▶ [Aufgaben]
1 > In welcher Stadt stand der Kinosaal, in dem die Filmkritik den Film gesehen zu haben angibt?
2 > Nenne sämtliche mit Bindestrich zusammengesetzten Wörter, die in der Filmkritik vorkommen.
3 > Nimm die Filmkritik nach ihrem letzten Satz wieder auf und schreibe sie weiter.

╭─ Vorliegender Auszug

Mich meinerseits hat gefreut, sie durchweg unaufdringlich verwendet zu finden. Zwingend komisch die Szene, wie Uwe und Ellen mit offenem Vogelkäfig dem entflogenen Liebling nachhetzen - eine Slapstick-Materialschlacht würde weniger drastisch wirken als diese Mini-Verfolgungsjagd, deren Realismus keine Distanzierung erlaubt. Erlaubt oder gar erzwungen wird solche Distanz allerdings mit zunehmender Filmdauer. Da die Figuren ihren Horizont der Tageshoroskope und Einbauküchen partout nicht überschreiten, erschöpfte sich mein Mitgefühl zusehends, um jenem Voyeurismus Platz zu machen, wie er gegenüber Käfigtieren oder einer Container-WG angebracht ist. Zu welchem Finalergebnis die partnerschaftlichen Irrungen und Wirrungen der beiden befreundeten Paare letztlich führten, war mir (und, wie mir schien, auch meinen Nebensitzern im Berliner Kinosaal) herzlich schnuppe.

╰─
╭─ Gespeicherte Datensätze

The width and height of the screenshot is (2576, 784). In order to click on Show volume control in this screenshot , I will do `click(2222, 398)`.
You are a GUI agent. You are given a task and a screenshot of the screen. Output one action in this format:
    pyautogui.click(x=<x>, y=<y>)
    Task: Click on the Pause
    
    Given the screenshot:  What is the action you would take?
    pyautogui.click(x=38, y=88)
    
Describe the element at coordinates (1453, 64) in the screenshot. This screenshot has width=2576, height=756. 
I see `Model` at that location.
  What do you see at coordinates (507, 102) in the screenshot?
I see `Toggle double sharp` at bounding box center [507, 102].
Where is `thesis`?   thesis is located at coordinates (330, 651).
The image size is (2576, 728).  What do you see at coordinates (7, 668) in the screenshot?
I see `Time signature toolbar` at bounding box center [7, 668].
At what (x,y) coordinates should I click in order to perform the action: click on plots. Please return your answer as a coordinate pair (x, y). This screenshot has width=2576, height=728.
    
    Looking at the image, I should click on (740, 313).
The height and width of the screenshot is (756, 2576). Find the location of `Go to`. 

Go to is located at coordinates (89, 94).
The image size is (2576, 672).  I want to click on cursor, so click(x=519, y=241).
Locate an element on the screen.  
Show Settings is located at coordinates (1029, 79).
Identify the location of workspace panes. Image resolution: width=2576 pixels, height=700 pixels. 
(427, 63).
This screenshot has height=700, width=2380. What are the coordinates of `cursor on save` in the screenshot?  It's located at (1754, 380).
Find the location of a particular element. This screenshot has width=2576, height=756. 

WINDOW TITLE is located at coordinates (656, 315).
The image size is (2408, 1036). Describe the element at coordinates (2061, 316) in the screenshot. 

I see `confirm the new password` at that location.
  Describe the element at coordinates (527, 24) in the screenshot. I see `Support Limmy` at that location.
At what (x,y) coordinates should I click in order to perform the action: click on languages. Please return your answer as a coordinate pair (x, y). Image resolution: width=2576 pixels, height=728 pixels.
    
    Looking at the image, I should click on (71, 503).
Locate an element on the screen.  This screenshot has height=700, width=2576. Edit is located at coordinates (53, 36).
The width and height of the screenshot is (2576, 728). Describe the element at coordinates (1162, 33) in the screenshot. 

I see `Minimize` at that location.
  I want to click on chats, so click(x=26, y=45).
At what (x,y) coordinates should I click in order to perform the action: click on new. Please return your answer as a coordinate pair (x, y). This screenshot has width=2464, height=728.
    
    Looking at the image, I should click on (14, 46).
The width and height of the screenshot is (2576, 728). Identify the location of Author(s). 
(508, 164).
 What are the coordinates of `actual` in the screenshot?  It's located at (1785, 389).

╰─

▶ [Lösungen im Einzelnen]
1 > In Berlin.

2 > Slapstick-Materialschlacht, Mini-Verfolgungsjagd, Container-WG

3 >
Nicht erst seit "Big Brother" haben die demoskopischen Proll-Dokus ihre Unschuld verloren, das müßte dem studierten Filmemacher Dresen eigentlich bewußt sein. Die selbstgestellte Aufgabe, Alltag in Frankfurt/Oder zu portraitieren, hat er freilich erfüllt; indessen hätte ich sein Material lieber als Dreißig-Minuten-Studie verarbeitet gesehen, auf Spielfilmlänge erscheint es mir überstrapaziert.
Wie man's besser macht, habe ich dieser Tage in Gestalt einer anderen preiswerten Produktion erlebt, die sich auf den Geist einer größeren Stadt beruft: "Vienna" von Peter Gersina aus dem Jahr 2000. Zwei durchschnittliche Problemfilm-Gestalten und ein wundertätiger Jungheiliger, die als vollkommen gleichberechtigte Protagonisten in einer Bauwagen-WG koexistieren - die Umsetzung dieses Konzepts hat etwas hochprozentig Wienerisches, ohne daß dabei ein einziges Wort Dialekt gesprochen würde.
So empfehle ich Dresen, auf seine Protagonistin Kathrin zu hören, wenn sie sinniert: "Wien ist doch auch eine schöne Stadt. Wien soll doch auch schön sein." Jedenfalls finden Filmer mit kleinem Budget dort große Aufgaben.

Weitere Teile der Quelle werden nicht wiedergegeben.